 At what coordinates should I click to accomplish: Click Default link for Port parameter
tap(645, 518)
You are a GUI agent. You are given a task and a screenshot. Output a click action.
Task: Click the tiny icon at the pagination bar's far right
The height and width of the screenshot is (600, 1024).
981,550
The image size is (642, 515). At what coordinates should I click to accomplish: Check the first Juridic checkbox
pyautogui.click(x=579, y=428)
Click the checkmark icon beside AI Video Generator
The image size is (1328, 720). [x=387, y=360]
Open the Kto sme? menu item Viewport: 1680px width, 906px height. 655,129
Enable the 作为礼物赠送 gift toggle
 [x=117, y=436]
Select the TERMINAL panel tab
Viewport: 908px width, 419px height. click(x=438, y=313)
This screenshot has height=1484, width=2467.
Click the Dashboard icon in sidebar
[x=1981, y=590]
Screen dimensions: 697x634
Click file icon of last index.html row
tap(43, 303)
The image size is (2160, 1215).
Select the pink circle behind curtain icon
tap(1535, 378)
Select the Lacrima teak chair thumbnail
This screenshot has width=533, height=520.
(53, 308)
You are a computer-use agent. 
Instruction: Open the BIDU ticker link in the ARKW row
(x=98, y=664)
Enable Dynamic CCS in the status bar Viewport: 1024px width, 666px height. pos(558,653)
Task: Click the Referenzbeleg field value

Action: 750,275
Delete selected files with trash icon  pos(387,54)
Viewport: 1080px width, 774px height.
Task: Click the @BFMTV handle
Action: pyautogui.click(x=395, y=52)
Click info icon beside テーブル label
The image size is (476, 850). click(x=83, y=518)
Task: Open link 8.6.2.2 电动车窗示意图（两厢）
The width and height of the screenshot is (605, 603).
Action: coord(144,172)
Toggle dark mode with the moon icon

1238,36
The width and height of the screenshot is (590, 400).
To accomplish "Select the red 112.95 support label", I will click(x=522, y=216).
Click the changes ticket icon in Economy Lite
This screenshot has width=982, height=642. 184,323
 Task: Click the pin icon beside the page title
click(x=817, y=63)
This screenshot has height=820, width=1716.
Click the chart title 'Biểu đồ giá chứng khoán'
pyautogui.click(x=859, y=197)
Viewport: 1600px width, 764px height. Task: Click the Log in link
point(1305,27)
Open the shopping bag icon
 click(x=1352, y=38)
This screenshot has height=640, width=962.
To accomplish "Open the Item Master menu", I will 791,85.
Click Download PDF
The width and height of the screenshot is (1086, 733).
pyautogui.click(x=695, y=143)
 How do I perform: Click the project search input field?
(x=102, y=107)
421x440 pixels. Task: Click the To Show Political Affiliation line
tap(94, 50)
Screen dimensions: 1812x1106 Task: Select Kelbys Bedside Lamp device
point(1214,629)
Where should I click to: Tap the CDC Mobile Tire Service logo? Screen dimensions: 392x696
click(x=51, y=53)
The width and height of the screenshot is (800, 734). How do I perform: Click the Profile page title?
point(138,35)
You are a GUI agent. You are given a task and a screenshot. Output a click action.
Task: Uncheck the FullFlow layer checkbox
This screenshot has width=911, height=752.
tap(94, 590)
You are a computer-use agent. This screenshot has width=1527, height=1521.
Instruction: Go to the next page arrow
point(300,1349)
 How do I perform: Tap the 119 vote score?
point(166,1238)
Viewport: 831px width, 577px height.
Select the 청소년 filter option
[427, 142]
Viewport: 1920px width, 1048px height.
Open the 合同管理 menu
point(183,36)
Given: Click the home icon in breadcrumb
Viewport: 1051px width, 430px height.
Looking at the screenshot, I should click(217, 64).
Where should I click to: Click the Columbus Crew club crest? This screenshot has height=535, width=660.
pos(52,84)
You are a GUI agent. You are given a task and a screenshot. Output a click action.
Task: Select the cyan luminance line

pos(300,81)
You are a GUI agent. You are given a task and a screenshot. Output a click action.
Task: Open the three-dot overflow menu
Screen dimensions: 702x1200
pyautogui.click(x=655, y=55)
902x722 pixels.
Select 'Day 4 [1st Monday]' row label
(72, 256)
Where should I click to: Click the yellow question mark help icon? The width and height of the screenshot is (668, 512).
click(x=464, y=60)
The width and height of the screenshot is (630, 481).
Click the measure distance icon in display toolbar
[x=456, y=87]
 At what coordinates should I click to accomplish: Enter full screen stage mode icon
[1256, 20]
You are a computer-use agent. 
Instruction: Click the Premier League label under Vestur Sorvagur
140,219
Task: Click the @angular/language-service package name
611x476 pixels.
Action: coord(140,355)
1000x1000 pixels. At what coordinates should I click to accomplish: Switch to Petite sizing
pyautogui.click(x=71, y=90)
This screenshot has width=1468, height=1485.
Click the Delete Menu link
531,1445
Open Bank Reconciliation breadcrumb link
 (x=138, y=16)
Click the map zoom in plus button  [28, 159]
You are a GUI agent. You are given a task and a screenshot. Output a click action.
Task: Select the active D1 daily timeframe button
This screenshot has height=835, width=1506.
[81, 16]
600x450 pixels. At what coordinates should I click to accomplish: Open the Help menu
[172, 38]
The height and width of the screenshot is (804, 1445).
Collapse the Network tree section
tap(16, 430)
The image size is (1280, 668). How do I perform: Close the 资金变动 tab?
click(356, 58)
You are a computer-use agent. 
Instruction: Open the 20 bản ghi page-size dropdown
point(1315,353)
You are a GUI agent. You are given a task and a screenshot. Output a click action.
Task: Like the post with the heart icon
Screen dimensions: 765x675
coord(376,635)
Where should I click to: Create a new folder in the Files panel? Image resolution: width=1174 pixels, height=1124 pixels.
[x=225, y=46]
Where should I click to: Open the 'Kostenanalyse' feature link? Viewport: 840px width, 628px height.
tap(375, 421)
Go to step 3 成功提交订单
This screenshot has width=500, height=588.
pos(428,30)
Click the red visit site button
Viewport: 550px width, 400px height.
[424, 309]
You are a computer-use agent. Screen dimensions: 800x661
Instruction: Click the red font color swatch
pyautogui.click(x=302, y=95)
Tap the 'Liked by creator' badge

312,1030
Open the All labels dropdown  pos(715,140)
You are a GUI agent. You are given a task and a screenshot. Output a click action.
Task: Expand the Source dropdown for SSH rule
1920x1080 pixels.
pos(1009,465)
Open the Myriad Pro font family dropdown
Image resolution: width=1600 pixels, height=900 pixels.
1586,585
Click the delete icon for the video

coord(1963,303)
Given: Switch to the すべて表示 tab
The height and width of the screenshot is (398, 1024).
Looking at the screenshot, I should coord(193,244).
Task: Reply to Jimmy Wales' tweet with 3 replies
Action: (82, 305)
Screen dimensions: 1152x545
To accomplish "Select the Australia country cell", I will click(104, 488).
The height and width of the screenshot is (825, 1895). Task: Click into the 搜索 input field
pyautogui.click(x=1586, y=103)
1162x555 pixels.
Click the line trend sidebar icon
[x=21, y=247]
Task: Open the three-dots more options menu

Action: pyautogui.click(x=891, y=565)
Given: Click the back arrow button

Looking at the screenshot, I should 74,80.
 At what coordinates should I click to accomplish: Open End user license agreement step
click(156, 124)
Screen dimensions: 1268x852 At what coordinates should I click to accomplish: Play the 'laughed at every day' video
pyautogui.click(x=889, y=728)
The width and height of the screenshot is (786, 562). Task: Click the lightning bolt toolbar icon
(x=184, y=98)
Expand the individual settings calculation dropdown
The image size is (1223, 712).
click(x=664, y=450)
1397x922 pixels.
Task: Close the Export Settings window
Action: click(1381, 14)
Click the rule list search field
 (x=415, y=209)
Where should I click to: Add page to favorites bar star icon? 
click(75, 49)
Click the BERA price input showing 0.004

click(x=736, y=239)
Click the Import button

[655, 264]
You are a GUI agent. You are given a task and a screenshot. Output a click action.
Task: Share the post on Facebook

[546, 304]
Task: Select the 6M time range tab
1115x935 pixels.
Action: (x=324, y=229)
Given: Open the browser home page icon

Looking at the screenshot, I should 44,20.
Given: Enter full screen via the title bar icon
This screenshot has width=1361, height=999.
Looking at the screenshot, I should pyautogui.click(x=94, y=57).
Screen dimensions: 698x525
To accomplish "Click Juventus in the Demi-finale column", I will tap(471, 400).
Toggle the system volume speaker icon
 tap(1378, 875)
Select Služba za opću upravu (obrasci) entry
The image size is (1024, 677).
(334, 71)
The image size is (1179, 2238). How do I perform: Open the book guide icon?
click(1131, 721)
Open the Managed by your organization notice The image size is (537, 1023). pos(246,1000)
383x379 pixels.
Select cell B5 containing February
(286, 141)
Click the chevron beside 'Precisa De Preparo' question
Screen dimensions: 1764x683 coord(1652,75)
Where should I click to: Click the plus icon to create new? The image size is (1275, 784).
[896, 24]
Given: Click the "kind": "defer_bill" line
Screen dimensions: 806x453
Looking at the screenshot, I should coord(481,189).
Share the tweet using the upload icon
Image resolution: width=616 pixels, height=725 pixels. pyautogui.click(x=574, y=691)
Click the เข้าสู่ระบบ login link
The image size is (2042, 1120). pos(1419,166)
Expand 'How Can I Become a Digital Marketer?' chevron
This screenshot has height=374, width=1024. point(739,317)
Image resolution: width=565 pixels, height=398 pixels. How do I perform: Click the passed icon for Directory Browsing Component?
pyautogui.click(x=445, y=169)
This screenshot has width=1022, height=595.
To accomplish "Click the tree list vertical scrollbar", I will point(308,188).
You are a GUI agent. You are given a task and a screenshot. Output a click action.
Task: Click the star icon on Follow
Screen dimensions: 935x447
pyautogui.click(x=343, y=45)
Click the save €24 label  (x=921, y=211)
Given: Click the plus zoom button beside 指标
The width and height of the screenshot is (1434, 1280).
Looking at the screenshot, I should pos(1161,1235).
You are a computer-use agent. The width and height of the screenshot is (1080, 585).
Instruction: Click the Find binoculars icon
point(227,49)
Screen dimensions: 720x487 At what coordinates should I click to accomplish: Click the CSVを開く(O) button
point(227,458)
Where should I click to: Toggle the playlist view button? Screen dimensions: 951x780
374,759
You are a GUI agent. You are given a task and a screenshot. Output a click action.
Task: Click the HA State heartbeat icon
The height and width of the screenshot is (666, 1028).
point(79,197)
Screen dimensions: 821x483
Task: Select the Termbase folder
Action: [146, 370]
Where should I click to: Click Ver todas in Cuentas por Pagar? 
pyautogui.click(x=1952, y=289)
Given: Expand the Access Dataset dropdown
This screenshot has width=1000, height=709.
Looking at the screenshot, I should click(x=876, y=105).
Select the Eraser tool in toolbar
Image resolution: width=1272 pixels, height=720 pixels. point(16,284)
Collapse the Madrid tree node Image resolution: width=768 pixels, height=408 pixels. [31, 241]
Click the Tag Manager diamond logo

--

Exercise details: Within the entries, find all lines holding "will" and copy each one.

Solution below:
To accomplish "Select the red 112.95 support label", I will click(x=522, y=216).
To accomplish "Open the Item Master menu", I will 791,85.
To accomplish "Select the Australia country cell", I will click(104, 488).
To accomplish "Click Juventus in the Demi-finale column", I will tap(471, 400).
To accomplish "Click the tree list vertical scrollbar", I will point(308,188).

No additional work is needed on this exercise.